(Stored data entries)

---*---

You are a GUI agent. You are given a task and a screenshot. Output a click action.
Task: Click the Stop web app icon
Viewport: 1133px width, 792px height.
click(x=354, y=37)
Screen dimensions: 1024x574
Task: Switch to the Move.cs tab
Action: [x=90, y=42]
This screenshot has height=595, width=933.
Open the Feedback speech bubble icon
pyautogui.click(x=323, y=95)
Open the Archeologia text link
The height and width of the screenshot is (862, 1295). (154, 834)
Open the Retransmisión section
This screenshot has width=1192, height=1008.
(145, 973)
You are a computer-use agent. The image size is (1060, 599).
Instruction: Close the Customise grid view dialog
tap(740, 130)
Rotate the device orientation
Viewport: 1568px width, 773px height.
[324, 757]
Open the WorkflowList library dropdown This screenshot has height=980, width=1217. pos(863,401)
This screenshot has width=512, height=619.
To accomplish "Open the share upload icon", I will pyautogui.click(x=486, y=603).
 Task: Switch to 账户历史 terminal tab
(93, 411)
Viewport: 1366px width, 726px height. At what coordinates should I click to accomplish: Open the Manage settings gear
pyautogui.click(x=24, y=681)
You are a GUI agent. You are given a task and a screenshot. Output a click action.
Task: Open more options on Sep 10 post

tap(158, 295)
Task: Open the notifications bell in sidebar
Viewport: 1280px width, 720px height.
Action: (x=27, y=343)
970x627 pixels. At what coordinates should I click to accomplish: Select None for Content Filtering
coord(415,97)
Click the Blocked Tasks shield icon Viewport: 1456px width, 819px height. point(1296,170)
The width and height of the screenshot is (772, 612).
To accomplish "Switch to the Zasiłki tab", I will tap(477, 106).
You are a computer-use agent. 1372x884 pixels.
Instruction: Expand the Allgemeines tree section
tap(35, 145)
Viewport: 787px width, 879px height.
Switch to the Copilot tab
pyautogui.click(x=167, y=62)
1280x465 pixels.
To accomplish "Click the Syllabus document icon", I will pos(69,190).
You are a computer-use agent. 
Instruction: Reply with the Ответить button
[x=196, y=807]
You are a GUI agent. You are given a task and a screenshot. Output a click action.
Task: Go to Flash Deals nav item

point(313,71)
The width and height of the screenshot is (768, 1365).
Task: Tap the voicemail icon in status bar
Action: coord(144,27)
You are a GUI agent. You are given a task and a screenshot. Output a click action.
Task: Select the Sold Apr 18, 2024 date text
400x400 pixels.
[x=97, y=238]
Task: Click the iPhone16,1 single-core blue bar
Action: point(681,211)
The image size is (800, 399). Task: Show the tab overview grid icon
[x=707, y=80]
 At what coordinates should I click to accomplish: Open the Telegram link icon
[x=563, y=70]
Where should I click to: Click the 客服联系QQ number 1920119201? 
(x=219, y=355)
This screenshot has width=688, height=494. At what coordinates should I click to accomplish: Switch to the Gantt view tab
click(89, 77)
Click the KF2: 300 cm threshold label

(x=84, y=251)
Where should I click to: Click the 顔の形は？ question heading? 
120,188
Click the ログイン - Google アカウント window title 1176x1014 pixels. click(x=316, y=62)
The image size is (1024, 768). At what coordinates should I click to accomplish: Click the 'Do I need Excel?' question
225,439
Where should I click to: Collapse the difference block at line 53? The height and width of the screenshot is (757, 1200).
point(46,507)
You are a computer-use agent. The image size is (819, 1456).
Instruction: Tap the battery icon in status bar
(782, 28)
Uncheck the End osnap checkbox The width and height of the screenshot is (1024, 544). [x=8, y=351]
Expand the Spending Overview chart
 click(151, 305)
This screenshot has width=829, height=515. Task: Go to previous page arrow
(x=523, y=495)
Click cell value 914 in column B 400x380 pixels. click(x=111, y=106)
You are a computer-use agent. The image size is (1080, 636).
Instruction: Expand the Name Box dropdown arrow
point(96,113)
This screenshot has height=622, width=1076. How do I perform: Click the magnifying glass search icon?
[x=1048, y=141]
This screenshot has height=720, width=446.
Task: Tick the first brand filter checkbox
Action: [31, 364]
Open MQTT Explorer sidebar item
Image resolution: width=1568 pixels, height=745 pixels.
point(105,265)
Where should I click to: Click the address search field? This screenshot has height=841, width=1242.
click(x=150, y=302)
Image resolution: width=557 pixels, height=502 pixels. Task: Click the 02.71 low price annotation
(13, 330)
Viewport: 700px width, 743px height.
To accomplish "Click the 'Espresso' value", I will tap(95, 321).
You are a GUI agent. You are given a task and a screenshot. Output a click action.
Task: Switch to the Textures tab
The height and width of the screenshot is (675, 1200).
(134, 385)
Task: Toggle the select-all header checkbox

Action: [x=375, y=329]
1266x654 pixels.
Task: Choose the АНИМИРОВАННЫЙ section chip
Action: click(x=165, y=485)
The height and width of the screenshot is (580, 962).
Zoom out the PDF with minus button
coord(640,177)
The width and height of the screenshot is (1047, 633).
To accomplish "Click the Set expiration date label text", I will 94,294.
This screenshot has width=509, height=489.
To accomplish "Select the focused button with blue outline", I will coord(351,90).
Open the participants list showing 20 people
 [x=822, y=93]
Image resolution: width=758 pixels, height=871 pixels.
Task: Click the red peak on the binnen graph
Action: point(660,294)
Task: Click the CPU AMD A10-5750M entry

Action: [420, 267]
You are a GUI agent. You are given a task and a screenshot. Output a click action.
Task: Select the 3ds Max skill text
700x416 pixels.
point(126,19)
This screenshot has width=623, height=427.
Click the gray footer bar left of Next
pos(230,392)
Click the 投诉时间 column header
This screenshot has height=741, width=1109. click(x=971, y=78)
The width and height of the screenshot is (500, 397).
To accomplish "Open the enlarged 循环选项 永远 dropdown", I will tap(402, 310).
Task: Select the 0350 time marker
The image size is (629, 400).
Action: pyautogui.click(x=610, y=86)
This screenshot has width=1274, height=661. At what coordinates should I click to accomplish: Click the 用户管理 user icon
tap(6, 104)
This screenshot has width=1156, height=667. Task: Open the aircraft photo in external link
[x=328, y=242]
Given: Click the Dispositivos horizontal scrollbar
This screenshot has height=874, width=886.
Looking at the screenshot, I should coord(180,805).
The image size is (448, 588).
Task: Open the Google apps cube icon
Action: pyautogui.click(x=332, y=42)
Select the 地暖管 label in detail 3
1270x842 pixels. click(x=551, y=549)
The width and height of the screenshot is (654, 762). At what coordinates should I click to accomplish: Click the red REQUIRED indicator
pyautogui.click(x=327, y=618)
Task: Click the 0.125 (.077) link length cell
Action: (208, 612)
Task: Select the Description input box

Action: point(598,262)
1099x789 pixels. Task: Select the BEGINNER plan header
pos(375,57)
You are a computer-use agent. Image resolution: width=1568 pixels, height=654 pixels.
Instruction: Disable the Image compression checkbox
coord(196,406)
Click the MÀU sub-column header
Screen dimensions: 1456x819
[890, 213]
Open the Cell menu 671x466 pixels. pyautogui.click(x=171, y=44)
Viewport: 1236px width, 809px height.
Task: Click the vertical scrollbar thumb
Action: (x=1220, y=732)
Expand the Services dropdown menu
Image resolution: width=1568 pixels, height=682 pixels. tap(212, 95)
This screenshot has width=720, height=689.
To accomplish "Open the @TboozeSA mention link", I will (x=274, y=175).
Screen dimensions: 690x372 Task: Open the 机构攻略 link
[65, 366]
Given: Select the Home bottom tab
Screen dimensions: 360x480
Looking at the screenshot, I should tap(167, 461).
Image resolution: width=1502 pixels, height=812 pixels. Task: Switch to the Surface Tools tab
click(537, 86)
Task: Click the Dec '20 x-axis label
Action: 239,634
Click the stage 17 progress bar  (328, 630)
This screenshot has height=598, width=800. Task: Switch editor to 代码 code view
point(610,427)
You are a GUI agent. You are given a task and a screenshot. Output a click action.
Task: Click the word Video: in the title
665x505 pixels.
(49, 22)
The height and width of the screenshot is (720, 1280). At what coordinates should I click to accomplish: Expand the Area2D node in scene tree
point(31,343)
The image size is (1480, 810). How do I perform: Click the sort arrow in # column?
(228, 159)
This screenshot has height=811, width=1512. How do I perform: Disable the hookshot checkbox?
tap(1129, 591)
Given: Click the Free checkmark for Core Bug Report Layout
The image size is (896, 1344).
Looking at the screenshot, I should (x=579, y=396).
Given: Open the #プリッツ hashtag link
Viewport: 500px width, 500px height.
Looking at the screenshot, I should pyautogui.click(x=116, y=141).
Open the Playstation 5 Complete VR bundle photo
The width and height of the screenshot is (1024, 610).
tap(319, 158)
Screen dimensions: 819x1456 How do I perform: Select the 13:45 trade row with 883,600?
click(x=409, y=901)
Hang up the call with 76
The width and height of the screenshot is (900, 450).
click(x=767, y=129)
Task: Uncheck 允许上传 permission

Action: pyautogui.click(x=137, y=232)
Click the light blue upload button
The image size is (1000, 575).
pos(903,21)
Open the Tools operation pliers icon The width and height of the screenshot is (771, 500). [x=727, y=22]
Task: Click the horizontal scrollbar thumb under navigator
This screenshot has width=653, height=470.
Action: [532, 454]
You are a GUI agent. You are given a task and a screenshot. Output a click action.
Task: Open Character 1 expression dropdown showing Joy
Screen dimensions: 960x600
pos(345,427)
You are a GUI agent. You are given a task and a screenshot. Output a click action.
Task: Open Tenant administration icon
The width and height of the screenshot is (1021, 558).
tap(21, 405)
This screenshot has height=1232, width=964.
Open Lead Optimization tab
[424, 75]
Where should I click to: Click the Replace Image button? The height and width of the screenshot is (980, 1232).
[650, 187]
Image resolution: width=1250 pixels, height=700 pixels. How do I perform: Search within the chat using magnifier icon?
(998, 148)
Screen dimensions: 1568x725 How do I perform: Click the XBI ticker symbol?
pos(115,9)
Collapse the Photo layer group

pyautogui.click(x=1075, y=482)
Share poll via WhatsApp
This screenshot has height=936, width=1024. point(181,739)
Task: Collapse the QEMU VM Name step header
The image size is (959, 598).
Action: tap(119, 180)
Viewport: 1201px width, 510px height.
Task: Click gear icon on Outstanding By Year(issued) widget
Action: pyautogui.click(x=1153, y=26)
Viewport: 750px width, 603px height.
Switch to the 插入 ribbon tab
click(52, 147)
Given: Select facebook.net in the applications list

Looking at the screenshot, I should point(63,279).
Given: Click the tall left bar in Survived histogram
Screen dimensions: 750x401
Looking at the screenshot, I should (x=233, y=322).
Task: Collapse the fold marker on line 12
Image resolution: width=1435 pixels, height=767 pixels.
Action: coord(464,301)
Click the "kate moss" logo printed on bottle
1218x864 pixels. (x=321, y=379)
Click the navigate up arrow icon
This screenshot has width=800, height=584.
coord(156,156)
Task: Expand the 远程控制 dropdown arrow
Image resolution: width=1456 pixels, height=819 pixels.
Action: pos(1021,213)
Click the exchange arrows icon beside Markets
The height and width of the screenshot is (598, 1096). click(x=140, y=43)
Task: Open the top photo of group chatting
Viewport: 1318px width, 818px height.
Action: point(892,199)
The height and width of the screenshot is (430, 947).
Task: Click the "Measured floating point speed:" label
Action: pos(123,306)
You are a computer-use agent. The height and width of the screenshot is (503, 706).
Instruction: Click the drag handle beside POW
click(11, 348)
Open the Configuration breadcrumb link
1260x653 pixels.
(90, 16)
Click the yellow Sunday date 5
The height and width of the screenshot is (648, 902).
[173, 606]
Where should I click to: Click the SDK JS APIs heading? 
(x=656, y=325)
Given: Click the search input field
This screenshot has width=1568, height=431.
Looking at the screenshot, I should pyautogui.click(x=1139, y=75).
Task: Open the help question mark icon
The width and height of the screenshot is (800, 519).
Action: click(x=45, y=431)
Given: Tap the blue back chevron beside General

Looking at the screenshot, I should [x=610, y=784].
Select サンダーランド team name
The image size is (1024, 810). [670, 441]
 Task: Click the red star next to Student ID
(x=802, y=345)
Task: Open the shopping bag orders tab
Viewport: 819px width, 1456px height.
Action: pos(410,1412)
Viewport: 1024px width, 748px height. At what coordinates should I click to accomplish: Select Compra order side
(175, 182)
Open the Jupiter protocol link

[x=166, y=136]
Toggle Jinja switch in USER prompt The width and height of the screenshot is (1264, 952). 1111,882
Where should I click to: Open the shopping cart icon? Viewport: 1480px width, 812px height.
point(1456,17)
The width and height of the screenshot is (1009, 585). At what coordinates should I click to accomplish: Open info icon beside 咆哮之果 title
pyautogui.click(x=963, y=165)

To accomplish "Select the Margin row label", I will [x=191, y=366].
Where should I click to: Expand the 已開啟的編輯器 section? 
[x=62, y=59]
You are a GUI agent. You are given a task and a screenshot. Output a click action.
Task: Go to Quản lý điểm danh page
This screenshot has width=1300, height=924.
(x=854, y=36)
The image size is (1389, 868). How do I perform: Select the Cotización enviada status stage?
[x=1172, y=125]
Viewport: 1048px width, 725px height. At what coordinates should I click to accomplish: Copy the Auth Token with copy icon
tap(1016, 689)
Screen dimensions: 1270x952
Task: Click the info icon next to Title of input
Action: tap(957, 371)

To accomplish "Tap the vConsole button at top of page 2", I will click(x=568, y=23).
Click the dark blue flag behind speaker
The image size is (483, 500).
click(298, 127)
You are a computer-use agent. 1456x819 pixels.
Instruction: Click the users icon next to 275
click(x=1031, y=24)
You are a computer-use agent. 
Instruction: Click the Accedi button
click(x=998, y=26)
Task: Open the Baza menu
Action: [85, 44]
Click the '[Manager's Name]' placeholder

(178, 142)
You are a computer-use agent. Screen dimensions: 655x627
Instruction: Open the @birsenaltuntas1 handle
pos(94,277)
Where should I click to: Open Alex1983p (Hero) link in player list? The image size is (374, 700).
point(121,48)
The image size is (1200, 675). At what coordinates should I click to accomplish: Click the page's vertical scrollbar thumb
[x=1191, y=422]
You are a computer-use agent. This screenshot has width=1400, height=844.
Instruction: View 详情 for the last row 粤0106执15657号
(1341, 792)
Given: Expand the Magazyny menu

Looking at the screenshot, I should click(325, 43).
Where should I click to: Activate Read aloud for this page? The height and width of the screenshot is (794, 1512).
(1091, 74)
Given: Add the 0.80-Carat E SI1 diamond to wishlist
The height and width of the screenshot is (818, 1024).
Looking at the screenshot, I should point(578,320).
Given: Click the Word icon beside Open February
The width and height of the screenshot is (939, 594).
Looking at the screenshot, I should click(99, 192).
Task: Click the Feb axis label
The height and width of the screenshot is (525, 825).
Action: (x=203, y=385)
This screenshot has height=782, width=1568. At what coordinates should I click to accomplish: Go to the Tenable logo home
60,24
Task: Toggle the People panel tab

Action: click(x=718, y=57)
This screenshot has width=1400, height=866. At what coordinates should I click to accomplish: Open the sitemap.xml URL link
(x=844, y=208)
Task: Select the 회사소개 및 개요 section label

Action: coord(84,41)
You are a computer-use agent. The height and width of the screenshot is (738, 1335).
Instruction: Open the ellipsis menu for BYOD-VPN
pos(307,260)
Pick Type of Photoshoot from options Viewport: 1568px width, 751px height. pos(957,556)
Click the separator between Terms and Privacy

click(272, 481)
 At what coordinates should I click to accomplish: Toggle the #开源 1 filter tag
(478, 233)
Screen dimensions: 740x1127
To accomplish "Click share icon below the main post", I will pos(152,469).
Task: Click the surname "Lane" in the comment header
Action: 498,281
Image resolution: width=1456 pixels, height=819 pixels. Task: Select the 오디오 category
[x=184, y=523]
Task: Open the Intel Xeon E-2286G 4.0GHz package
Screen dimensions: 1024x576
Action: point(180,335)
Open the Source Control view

---*---

**PROBLEM REQUIREMENTS:** Only certain lines are wanted. Please return exactly those from the top of the data through the line with "Viewport: 787px width, 879px height.".

**OUTPUT BELOW:**
You are a GUI agent. You are given a task and a screenshot. Output a click action.
Task: Click the Stop web app icon
Viewport: 1133px width, 792px height.
click(x=354, y=37)
Screen dimensions: 1024x574
Task: Switch to the Move.cs tab
Action: [x=90, y=42]
This screenshot has height=595, width=933.
Open the Feedback speech bubble icon
pyautogui.click(x=323, y=95)
Open the Archeologia text link
The height and width of the screenshot is (862, 1295). (154, 834)
Open the Retransmisión section
This screenshot has width=1192, height=1008.
(145, 973)
You are a computer-use agent. The image size is (1060, 599).
Instruction: Close the Customise grid view dialog
tap(740, 130)
Rotate the device orientation
Viewport: 1568px width, 773px height.
[324, 757]
Open the WorkflowList library dropdown This screenshot has height=980, width=1217. pos(863,401)
This screenshot has width=512, height=619.
To accomplish "Open the share upload icon", I will pyautogui.click(x=486, y=603).
 Task: Switch to 账户历史 terminal tab
(93, 411)
Viewport: 1366px width, 726px height. At what coordinates should I click to accomplish: Open the Manage settings gear
pyautogui.click(x=24, y=681)
You are a GUI agent. You are given a task and a screenshot. Output a click action.
Task: Open more options on Sep 10 post

tap(158, 295)
Task: Open the notifications bell in sidebar
Viewport: 1280px width, 720px height.
Action: (x=27, y=343)
970x627 pixels. At what coordinates should I click to accomplish: Select None for Content Filtering
coord(415,97)
Click the Blocked Tasks shield icon Viewport: 1456px width, 819px height. point(1296,170)
The width and height of the screenshot is (772, 612).
To accomplish "Switch to the Zasiłki tab", I will tap(477, 106).
You are a computer-use agent. 1372x884 pixels.
Instruction: Expand the Allgemeines tree section
tap(35, 145)
Viewport: 787px width, 879px height.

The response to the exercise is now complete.